Update null values that were marked as duplicates by Duplicate Row Filter

J_U · July 26, 2023, 4:00pm

Hello,

I have multiple columns of string data that I need to check for duplicates occurring within each column (i.e., not across the row or in a different row/column).

I used the Duplicate Row Filter in a Column List Loop Start and got the desired output, i.e. each data column has a “duplicate-type-classifier” and “duplicate-type-identifier” column next to it showing the unique, chosen, and duplicate values for each row.

The issue I’m running into is that null values are also identified as duplicate values. I didn’t see a way to do prevent that in the Duplicate Row Filter, so I have been looking for a workaround to remove them.

I have multiple columns so I am picturing the final solution would use a loop (and possibly a variable?) to check all of them (e.g. if the data_col is null , set the duplicate-row-identifier to null, else use its existing value) but I wasn’t sure how to string the tools together to check and replace all of the columns.

Here’s the result I have:

data_col	duplicate-type-classifier	duplicate-row-identifier	data_col (#01)	duplicate-type-classifier (Iter #1)	duplicate-row-identifier (Iter #1)
ABC123	chosen	?	XYZ000	unique	?
DEF456	unique	?	JKL111	unique	?
GHI891	unique	?	?	chosen	?
ABC123	duplicate	Row1	?	duplicate	Row 3

Here’s the result I would like to get:

data_col	duplicate-type-classifier	duplicate-row-identifier	data_col (#01)	duplicate-type-classifier (Iter #1)	duplicate-row-identifier (Iter #1)
ABC123	chosen	?	XYZ000	unique	?
DEF456	unique	?	JKL111	unique	?
GHI891	unique	?	?	chosen	?
ABC123	duplicate	Row1	?	duplicate	?

The duplicate-type-classifier will not be included in the final output so it doesn’t necessarily need to be corrected.

Apologies if this is a little convoluted, I can post additional details if needed if anyone has an idea on how to make this work. Thanks for taking a look.

takbb · July 26, 2023, 4:10pm

Hi @J_U ,

What is the duplicate-row-identifier (Iter #1) column and how is it being derived? Why does it show “Row 3” in the current result? You haven’t mentioned it in the text as far as I can see, but it appears to be the only difference between your current and required tables, so difficult to work out how to assist in what you are trying to do.

Would you be able to post the sample of data before the duplicate row filter is applied, so we can see more clearly what is going on.

One other question… in your data, how many columns will contain some missing values that you need to include as non-duplicates?

ArjenEX · July 26, 2023, 4:28pm

Hi @J_U

I think I get where you came from. Starting point:

To solve this:

Add a Row Filter node within the loop
Configure it to filter out empty rows based on a variable column.

image639×607 18.9 KB

The Column List loop automatically creates a flow variable for the current column it handles. Use this one to override the ColumnName.

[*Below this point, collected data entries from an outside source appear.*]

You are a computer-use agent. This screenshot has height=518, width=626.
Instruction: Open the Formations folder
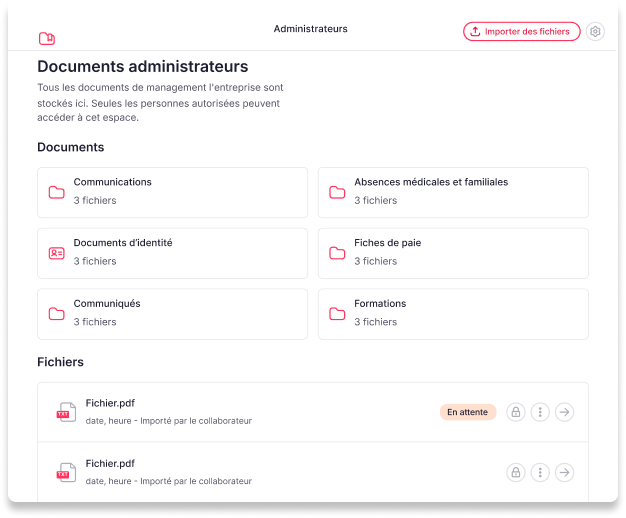[453, 313]
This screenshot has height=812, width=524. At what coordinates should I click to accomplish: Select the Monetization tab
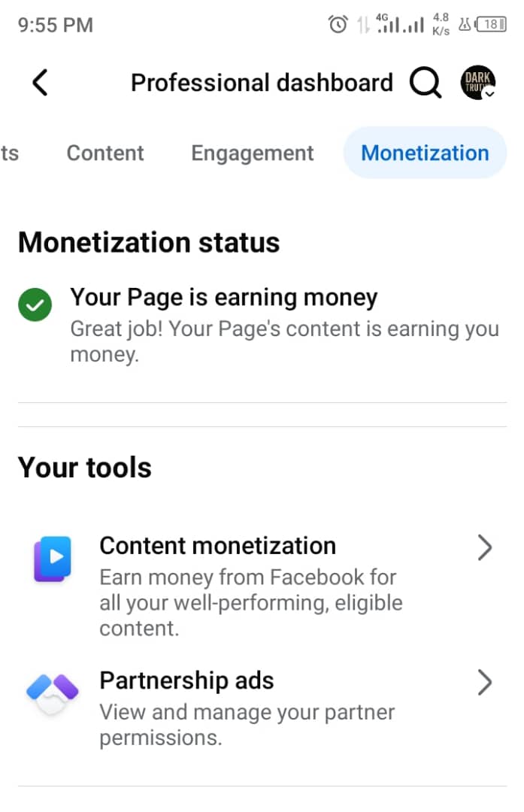pyautogui.click(x=425, y=153)
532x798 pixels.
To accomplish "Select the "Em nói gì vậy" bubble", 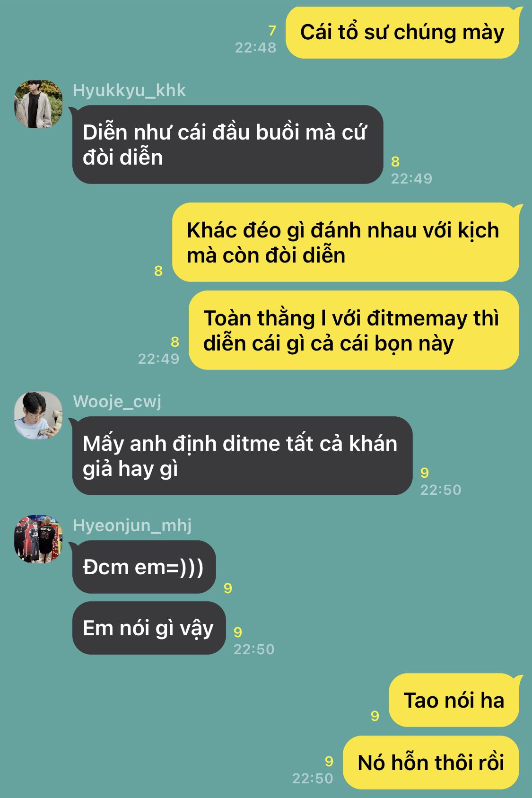I will click(x=149, y=628).
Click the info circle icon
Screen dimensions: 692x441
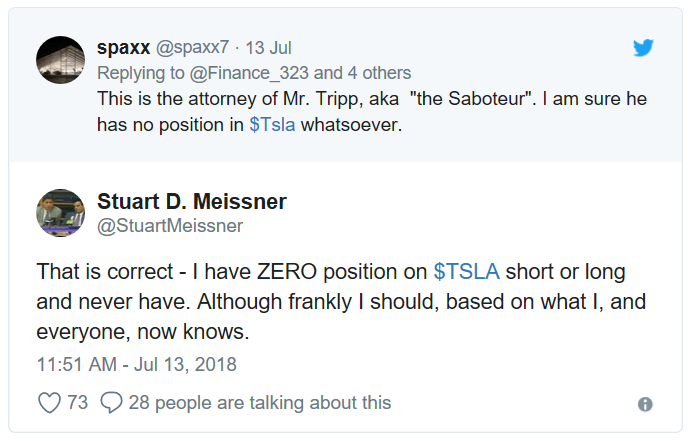[x=645, y=404]

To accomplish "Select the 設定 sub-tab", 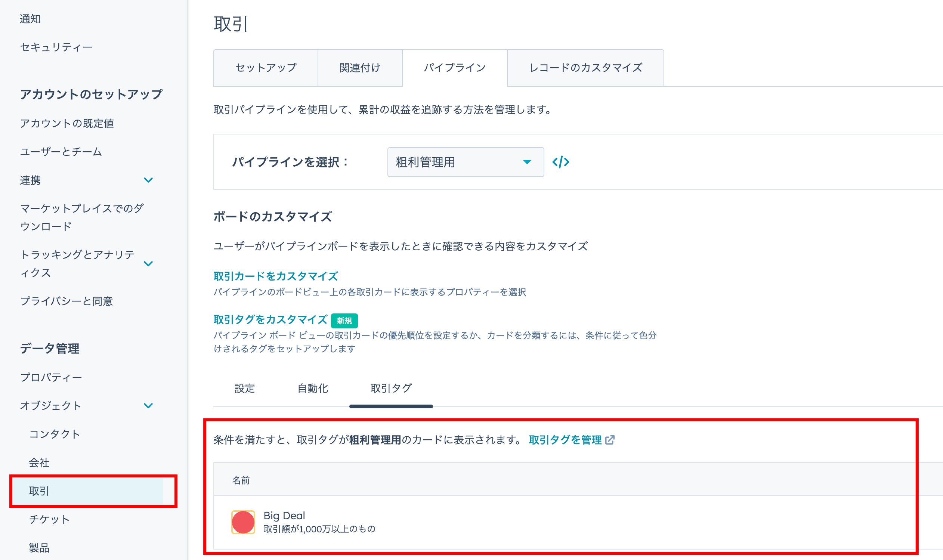I will pos(245,388).
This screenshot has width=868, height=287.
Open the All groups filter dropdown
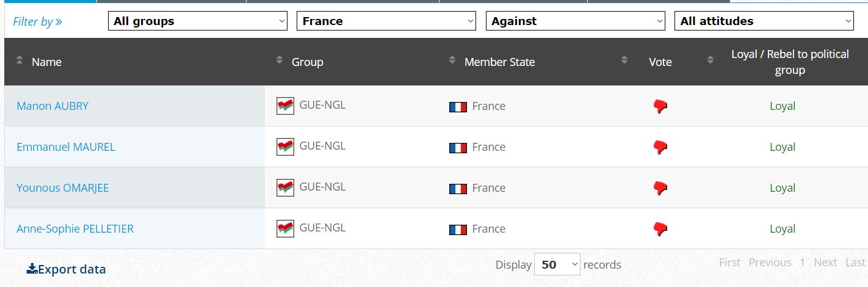point(198,21)
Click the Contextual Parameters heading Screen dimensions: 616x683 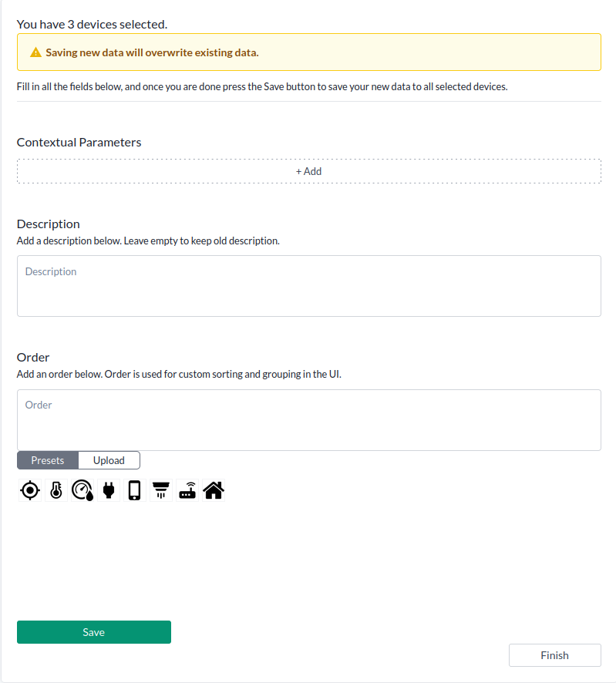click(79, 142)
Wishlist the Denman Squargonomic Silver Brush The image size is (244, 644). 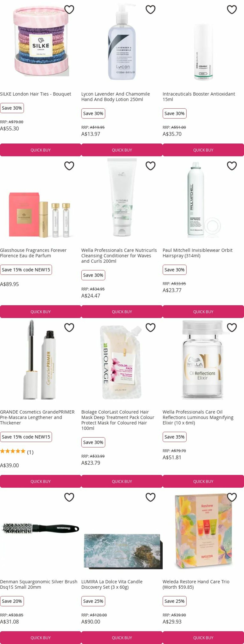click(69, 497)
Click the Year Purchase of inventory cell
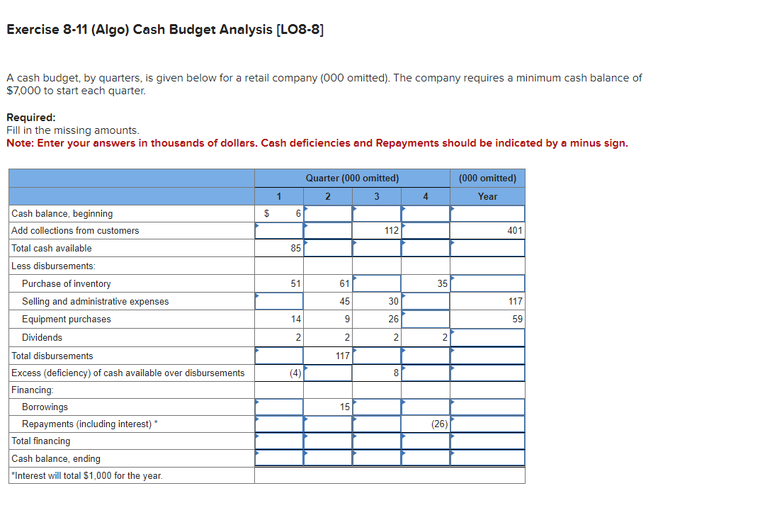 point(487,283)
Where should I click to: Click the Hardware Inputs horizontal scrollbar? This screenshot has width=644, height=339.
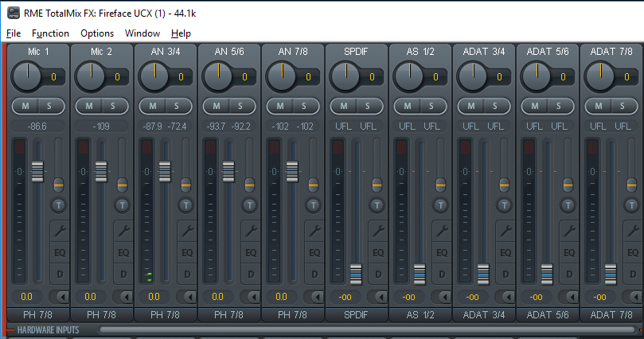point(366,329)
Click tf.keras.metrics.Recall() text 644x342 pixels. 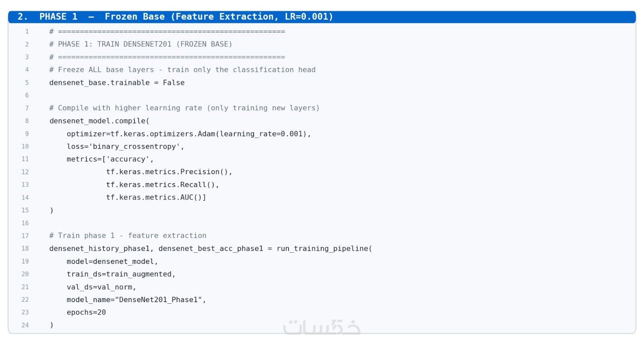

Make sure to have the appending version of the loop end. Final result:

Would this work?

J_U · July 26, 2023, 4:39pm

Hi @takbb ,

Thanks for your quick response, I have broken out your questions below for ease of reply:

What is the duplicate-row-identifier (Iter #1) column and how is it being derived?
The duplicate-type-classifier and duplicate-row-identifier columns are generated by the Duplicate Row Filter - I have “Keep Duplicate Rows” “Add column showing duplicates”, and “Add column identifying the ROWID of the chosen row for each duplicate row” selected for the node in its Advanced tab.

Why does it show “Row 3” in the current result?
That’s the question I am trying to resolve, it is puling in the ROWID of the chosen row for each duplicate row per the node settings above, which in my case is correct for rows that are non-null, but not for rows that are null.

You haven’t mentioned it in the text as far as I can see, but it appears to be the only difference between your current and required tables, so difficult to work out how to assist in what you are trying to do.
Correct, that is the only difference, and the one I am trying to fix - by either preventing the Duplicate Row Filter from identifying nulls as duplicates, or by applying a workaround to refine it afterwards (or other possible solutions).

Would you be able to post the sample of data before the duplicate row filter is applied, so we can see more clearly what is going on.
Sure, here is a brief sample:

data_col	data_col (#01)
ABC123	XYZ000
DEF456	JKL111
GHI891	?
ABC123	?

One other question… in your data, how many columns will contain some missing values that you need to include as non-duplicates?
There will be multiple columns, the number varies each time. Most likely it will be in the low hundreds.

J_U · July 26, 2023, 5:05pm

@ArjenEX many thanks! That is exactly what was needed. Thanks for your help!

system · August 2, 2023, 5:05pm

This topic was automatically closed 7 days after the last reply. New replies are no longer allowed.